Inès Temmerman – Laurent Collon

Mardi 05.08.25

Depuis la régionalisation de la matière des baux d’habitation en 2018, la région de Bruxelles-Capitale est compétente pour légiférer dans ce domaine.

Cette compétence a donné lieu à de nombreuses réformes, ayant pour objectif principal la protection renforcée du preneur, considéré comme la partie faible au contrat de bail.

Jusqu’alors, le montant du loyer relevait en principe de la liberté contractuelle du bailleur.

Toutefois, l’ordonnance du 28 octobre 2021, visant à instaurer une commission paritaire locative et à lutter contre les loyers abusifs, a introduit dans le Code bruxellois du logement un nouvel article 224/1, entré en vigueur le 1er mai 2025.

Cet article apporte une restriction significative à la liberté de fixation du loyer par le bailleur, en lui interdisant désormais de proposer un loyer abusif, sous peine d’en voir le montant révisé rétroactivement.


1. L’obligation légale nouvelle : ne pas proposer un loyer abusif


L’article 224/1 du Code bruxellois du logement dispose explicitement en son paragraphe 1er : « Le bailleur est tenu de ne pas proposer un loyer abusif tel que défini à l'article 224. À défaut, le preneur peut solliciter une révision du loyer ».

Il s’agit là d’un changement paradigmatique : le législateur régional encadre désormais la liberté contractuelle en matière de fixation des loyers en interdisant les loyers qualifiés d’abusifs.


2. Comment déterminer le caractère abusif d’un loyer ?


L’article 224/1 du Code bruxellois du logement renvoie, pour la définition du loyer abusif, à l’article 224 du même Code.

2.1. La présomption de loyer abusif

L’article 224 du Code bruxellois du logement prévoit qu’un loyer est présumé abusif dans deux hypothèses :

• hypothèse 1 : lorsque le loyer excède de plus de 20 % le loyer de référence ;
• hypothèse 2 : lorsque, sans excéder de 20 % le loyer de référence, le logement présente des défauts de qualité substantiels, intrinsèques au bien ou à son environnement.

Le loyer de référence est le loyer que la région de Bruxelles-Capitale considère comme normal pour un bien donné, en fonction de ses caractéristiques objectives : superficie, localisation, nombre de pièces, équipements, etc.

Ce loyer est déterminé par le biais d’un simulateur disponible sur le site de Bruxelles Logement.

2.2. Le renversement de la présomption

S’agissant de la première hypothèse (dépassement de 20 %), l’article 224 du Code bruxellois du logement prévoit que la présomption peut être renversée si le bailleur établit que la différence est justifiée par des éléments de confort substantiels, inhérents au logement ou à son environnement (par exemple, rénovation de qualité, performances énergétiques, quartier très recherché, etc.).

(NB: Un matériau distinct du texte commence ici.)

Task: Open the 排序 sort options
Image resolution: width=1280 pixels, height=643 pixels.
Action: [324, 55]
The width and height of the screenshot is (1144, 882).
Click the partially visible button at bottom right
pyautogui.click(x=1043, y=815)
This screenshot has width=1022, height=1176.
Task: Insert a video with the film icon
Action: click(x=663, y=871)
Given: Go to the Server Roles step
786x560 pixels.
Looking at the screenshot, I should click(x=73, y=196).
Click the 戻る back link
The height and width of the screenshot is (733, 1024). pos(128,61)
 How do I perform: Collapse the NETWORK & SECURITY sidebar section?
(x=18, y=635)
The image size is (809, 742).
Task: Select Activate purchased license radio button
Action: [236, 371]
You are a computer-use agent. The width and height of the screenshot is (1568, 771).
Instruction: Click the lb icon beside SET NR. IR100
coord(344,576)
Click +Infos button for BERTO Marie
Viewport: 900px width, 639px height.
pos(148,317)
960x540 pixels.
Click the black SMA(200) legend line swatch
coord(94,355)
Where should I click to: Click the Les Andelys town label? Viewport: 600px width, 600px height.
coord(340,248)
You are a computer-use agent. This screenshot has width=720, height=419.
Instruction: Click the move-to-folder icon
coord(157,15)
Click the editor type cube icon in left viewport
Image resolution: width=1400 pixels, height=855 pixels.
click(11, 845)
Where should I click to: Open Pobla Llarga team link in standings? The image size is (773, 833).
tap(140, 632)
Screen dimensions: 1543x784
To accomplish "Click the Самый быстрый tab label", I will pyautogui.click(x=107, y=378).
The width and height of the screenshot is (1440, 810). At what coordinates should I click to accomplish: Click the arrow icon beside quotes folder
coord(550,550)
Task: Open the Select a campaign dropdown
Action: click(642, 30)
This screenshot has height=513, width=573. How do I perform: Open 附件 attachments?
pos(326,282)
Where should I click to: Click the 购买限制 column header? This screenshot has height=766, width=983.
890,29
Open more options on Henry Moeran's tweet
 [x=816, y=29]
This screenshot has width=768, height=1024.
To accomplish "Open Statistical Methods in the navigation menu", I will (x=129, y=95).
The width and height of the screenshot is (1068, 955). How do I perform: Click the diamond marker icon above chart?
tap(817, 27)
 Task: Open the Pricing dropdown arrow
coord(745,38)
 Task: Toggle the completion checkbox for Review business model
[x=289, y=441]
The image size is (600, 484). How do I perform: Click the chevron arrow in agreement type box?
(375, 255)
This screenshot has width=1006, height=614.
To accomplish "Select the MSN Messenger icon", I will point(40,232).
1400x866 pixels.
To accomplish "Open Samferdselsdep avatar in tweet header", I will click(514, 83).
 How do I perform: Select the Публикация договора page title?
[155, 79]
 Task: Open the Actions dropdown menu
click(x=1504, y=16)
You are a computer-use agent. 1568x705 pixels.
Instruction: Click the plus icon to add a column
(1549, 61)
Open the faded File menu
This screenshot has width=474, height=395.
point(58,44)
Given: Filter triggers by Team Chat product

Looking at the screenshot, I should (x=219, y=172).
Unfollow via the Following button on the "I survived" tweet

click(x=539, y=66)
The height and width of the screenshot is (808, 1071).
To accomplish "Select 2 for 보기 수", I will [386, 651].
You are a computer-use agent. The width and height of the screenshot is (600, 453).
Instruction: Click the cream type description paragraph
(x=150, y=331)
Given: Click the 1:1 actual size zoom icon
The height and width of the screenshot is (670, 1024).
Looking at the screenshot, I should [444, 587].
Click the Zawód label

Ainsi, la présomption est réfragable et admet la preuve contraire, ce qui confère une marge d’appréciation importante au juge de paix.


3. Le rôle de la commission paritaire locative

L’article 224/1, §3 du Code bruxellois du logement prévoit la possibilité pour le preneur ou le bailleur de saisir la commission paritaire locative afin d’obtenir un avis sur le caractère abusif du loyer : « (…) Chacune des parties prenantes au bail ou une personne mandatée par elles peut saisir la commission paritaire locative visée à l'article 107/1, pour obtenir un avis sur la demande de révision de loyer. Les modalités de saisine et de procédure auprès de la commission paritaire locative sont décrites au chapitre III/1 du Code ».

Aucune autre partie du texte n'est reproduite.